EXTRACT TO READ —
####################
Sounds like your engine guy knows the score. I would put my trust in him and stay away from the big thumper to avoid issues etc. It should sound tough enough with the 270 lift. Good luck on the project. Loves me them 56 Chevy wagons, as a matter a fact, never met a wagon I didn't like. ~sololobo~
My OT truck, listed below, is running a 383 Smeding EFI crate motor that dynos 419 hp, 465 lb ft of torque. It is backed by a 700r4 with tough clutches and a stock stall converter. The cam is .468/.478 lift, 210/220 duration and 1.5 roller rockers. It is very streetable with plenty of vacuum and a decent idle. Your combination should do just as well, IMO.
Sounds like all solid advice. Using the 270 cam. Is that the degrees of rotation the cam is pushing up on the lifter then valve? Is there a lift I should be concerned with or are they matched with the duration?
The lift will be proportional to duration...the cam can only lift the valve so fast, and if it has more time to do it (longer duration) then you would have more lift. Don't worry about it.
Your guy knows what he's doing. The only suggestion I would make is to use a hydraulic roller type cam with the same specs. If you run a flat tappet cam you will have to use one of the specialty oils or a zinc additive. I'm also an old wagoneer. First wagon I ever bought was a '56 Chevy two-door. That was in '64 and I haven't been without a wagon of some sort since. Yours is a fine specimen.
I race 700R4's and know quite a bit about them. First and formost be certain that the ****** you have has a 30 spline input shaft. The alternative has a 27 spline input shaft and those do not hold up at all! The 27 spline shaft 700R4's basically self destruct due to very weak internal hard parts. The next thing you want in a 700R4 is a good case and there are 3 different ones. There are markings on the bellhousing on the right (p***enger) side just above the hole for the dip stick. There is an "MD8" case, a "K" case and a case with NO markings on it, this is the one you DON'T want. One on the problems with 700R4's is heat and this heat warps the cheezier case with no markings causing failure. You want at least an "MD8" case. The "K" case is a little better (stronger) than the "MD8" case but is not necessary for your application. Upon rebuild tell your ****** guy to install the "Corvette" servo and the "red" friction discs. A shift improver kit, like one from B&M would be better but not totally necessary especially if you're not a fan of "crisp" shifts. Get yourself a new O.E.M. General Motors T.V. cable and the proper brackets for the T.V. cable and carb. The adjustment and operation of that T.V. cable will determine if your new ****** lives or dies a very quick death. I have seen guys use fancy/pretty Lokar cables and smoke their ****** in 1 day. I also recommend using an external ****** cooler and NOT running your ****** lines through the internal cooler in your radiator. Again, heat is your enemy and by running your ****** fluid through your radiator you pick up your engine's heat as well as not being able to disapate your ******'s heat. B.T.W.: Kool Wagon!
Thanks guys, im not trying to question him, just get a little more understanding of it. The only downside is I bought some bellflowers for it but the inlets are only about an 1 3/4. He said I should run at least 2 1/4 all the way. I think I may make some out of stainless or take these and cut the inlets off, stub in larger pipe, weld then rechrome. Any thoughts on this?
Thanks guys, im not trying to question him, just get a little more understanding of it. The only downside is I bought some bellflowers for it but the inlets are only about an 1 3/4. He said I should run at least 2 1/4 all the way. I think I may make some out of stainless or take these and cut the inlets off, stub in larger pipe, weld then rechrome. Any thoughts on this?
####################
[Stored records]
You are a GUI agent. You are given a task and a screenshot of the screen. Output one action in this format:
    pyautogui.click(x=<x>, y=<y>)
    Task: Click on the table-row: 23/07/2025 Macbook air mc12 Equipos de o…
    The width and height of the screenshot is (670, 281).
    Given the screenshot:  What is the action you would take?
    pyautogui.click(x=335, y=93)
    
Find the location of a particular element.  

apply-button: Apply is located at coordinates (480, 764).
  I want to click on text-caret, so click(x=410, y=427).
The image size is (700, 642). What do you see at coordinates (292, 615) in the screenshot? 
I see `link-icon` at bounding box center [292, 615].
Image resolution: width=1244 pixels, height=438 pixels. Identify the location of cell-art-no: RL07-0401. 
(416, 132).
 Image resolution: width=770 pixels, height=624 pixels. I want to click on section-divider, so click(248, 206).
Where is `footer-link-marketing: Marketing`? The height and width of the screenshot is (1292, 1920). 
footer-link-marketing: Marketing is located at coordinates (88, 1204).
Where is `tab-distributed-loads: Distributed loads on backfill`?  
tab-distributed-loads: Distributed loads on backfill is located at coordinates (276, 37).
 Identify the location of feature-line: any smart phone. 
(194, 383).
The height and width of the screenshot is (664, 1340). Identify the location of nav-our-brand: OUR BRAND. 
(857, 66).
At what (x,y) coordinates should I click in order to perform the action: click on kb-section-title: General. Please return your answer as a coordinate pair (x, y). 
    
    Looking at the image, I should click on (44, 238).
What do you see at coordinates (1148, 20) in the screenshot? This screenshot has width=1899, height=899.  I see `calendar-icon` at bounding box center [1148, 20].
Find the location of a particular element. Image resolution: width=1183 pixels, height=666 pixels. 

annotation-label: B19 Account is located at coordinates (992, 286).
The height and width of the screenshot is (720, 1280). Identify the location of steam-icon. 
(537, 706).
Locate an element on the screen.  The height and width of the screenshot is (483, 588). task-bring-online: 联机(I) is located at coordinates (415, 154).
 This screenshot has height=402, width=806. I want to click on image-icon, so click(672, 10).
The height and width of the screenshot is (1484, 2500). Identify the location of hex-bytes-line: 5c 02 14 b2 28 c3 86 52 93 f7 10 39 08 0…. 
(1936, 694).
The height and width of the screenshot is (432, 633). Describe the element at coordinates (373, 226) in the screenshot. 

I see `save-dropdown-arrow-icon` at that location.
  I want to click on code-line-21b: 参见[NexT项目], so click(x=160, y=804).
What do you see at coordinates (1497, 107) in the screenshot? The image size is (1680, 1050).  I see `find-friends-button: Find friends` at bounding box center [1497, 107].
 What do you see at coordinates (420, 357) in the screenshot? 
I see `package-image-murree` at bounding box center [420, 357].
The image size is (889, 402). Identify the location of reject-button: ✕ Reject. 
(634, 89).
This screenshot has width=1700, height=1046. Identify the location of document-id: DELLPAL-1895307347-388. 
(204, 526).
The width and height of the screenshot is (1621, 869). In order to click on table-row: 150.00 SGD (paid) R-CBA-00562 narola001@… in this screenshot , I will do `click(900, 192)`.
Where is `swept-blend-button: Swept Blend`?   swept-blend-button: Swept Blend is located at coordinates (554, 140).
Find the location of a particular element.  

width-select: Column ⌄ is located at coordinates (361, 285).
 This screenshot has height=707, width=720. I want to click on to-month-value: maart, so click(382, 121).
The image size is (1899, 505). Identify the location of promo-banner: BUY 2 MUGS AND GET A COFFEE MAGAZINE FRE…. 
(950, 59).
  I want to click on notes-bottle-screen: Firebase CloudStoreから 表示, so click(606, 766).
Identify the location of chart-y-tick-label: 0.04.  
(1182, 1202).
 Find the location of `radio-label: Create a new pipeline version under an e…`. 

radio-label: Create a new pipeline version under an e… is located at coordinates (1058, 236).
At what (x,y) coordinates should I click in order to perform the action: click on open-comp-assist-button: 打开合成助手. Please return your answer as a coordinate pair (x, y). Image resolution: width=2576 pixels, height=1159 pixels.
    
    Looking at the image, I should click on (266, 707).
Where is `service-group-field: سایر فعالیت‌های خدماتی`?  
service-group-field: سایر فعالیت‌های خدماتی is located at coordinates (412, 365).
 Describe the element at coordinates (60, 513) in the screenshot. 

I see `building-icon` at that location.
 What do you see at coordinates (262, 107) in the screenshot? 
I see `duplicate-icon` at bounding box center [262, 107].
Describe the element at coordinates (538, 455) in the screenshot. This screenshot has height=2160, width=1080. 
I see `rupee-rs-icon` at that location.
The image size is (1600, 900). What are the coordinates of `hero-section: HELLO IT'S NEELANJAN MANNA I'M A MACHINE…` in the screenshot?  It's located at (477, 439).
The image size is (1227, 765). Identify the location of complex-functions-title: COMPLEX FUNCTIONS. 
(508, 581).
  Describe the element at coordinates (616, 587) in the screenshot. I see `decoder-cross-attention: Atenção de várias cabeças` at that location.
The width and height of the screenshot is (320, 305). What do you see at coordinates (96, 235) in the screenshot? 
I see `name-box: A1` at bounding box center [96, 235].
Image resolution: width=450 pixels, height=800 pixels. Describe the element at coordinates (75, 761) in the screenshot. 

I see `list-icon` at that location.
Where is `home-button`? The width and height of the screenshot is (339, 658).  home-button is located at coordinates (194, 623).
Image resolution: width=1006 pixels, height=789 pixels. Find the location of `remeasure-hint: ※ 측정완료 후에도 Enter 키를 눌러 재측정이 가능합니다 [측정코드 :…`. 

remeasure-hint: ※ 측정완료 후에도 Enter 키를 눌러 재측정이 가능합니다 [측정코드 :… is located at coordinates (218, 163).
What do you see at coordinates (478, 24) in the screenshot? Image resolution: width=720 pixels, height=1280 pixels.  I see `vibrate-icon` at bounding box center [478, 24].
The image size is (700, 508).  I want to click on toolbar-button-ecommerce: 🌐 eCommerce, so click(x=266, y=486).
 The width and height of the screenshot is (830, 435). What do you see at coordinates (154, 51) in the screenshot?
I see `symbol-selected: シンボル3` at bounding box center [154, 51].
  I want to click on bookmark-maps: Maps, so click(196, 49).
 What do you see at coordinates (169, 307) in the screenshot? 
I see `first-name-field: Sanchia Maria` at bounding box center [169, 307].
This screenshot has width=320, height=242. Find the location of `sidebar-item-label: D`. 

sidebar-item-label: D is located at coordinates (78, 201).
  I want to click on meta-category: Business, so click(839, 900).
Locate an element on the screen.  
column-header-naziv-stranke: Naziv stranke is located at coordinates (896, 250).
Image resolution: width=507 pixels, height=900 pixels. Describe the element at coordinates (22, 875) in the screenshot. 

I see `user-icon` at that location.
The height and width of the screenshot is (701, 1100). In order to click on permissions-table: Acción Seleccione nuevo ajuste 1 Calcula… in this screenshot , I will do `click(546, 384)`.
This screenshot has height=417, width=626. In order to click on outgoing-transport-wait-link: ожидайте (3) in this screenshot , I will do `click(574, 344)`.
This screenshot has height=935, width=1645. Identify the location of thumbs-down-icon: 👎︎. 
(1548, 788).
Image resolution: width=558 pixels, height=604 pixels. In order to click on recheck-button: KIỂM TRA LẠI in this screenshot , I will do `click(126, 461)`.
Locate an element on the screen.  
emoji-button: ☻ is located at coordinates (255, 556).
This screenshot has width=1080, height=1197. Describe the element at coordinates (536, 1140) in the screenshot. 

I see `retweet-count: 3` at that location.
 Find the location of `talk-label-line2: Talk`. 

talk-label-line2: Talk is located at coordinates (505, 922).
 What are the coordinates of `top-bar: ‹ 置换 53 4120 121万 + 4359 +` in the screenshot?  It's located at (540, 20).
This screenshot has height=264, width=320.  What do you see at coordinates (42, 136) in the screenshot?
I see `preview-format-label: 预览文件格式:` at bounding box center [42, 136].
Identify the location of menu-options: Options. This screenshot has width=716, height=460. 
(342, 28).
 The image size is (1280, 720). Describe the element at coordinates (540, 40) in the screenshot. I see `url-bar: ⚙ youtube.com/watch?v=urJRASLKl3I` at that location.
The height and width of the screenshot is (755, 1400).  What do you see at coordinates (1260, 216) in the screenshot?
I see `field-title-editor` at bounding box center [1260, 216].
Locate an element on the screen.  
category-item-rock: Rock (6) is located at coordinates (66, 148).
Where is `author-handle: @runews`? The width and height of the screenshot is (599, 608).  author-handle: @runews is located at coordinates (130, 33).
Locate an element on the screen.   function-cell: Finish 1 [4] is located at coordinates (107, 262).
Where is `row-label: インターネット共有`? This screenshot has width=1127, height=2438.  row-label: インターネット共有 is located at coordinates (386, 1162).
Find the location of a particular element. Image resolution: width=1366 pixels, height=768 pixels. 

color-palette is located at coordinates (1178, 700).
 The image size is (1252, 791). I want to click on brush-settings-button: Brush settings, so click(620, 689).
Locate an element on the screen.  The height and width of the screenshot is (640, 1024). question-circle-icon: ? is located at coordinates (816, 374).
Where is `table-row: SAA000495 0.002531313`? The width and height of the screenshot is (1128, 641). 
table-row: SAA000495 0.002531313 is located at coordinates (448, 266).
####################
EXERCISE REQUIREMENTS —
1/ Please judge whether each statement agrees with the forum thread, answering yes or no and quoting the words that decide it: (a) the cam in the OT truck runs 1.5 roller rockers; (b) the first wagon one poster bought was a '57 Chevy; (c) the "K" case is weaker than the "MD8" case.
2/ Count the lines of the records that contain the string "table", treating case as significant, and reply with the number alone.
The forum thread and the records have nothing to do with each other.

SOLUTION SET —
1/
(a) Yes: "The cam is .468/.478 lift, 210/220 duration and 1.5 roller rockers."
(b) No: "First wagon I ever bought was a '56 Chevy two-door."
(c) No: "The "K" case is a little better (stronger) than the "MD8" case"

2/ 5